It was the last dance, on the last night, on the last car of a misbehaving subway train. With her.

It was a summer's worth of passing lights, fireflies in such a hurry past the spider-webbing windows. We didn't move; we glided. We didn't shake; we shivered. The world didn't wait for us, it just fell farther behind. The beat was too fast, so we  hummed and breathed each other in so slow, so close together. I breathed in. The fireflies hit concrete, blurring broad like nebulae.

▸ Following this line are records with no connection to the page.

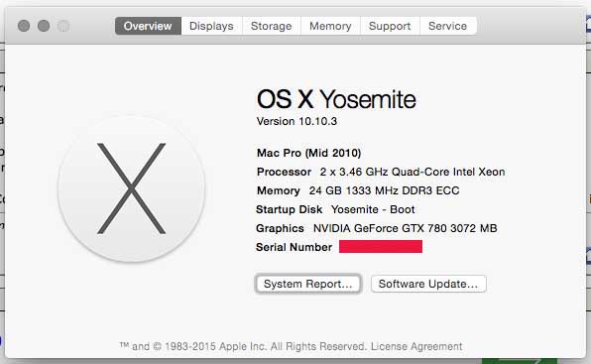Select the Memory tab

click(330, 26)
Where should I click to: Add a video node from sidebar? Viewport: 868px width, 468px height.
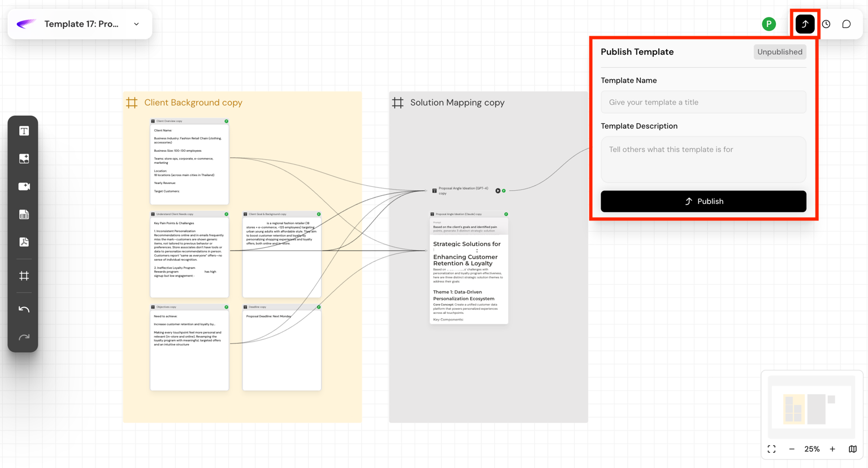24,186
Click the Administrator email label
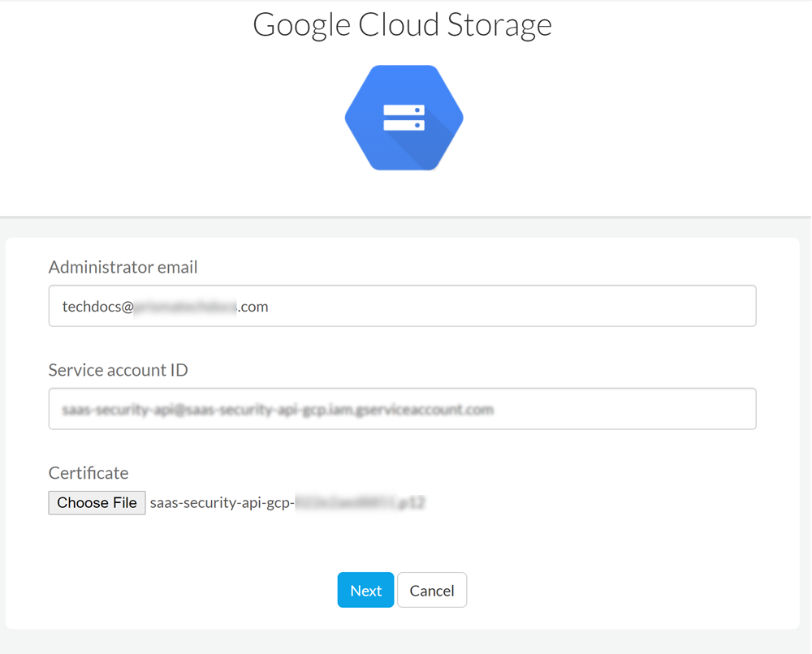 click(123, 267)
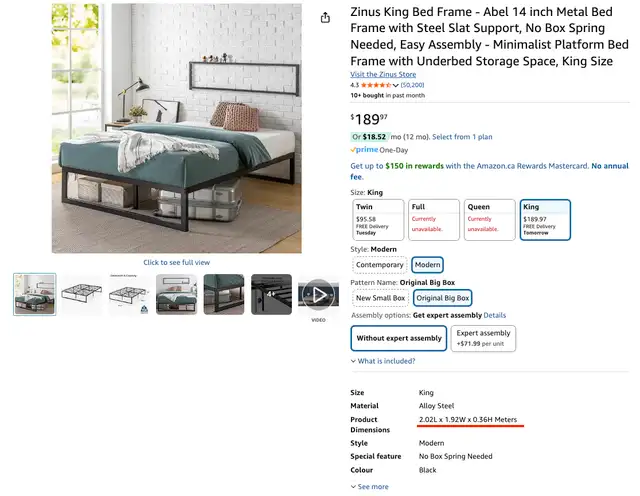Select the first bed frame thumbnail

click(x=35, y=294)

Her eyes met mine. When all the world waited on my baited breath, only she could ever keep on going. Only she could break my grip on everything I couldn't handle yet. Only she wouldn't wait.

"I love you," she whispered, kissing the wet spot on my right cheek. It resisted the press of her lips. Hot-frozen salt held hard against my rigid skin. "But I can't follow you, not this time." Her words caught, but she pushed hard. "Some things, I just can't change. Some things..."

She turned, looking out into the bright light of the midnight city ahead. At the broken, gaping gap where destiny waited for me. "Some things are better never known. I'm sorry I told you."

She kissed my other cheek. My lungs burned. My muscles should have screamed in outrage, too, but they hung somewhere out of time. Otherwise, I would have held her close or strangled her to death for this, for all of this. My lips stuck so tight together, "I love you" and "Don't let me go" had to fight the sucked-down sobs and the swearing trapped behind my crushed-together teeth.

"But I'm glad, too," she said, with that unmistakable goodbye weight . "Not everybody gets to meet their soul mate. I'm not sorry for that." She faked a smile that cracked something inside her. Then she exhaled.

Then she was gone, back in her place, her time. Back in her town. Safe. I wanted to smile.

So I did. I finally exhaled. The car and all the weight in my throat hurtled out to kiss open air.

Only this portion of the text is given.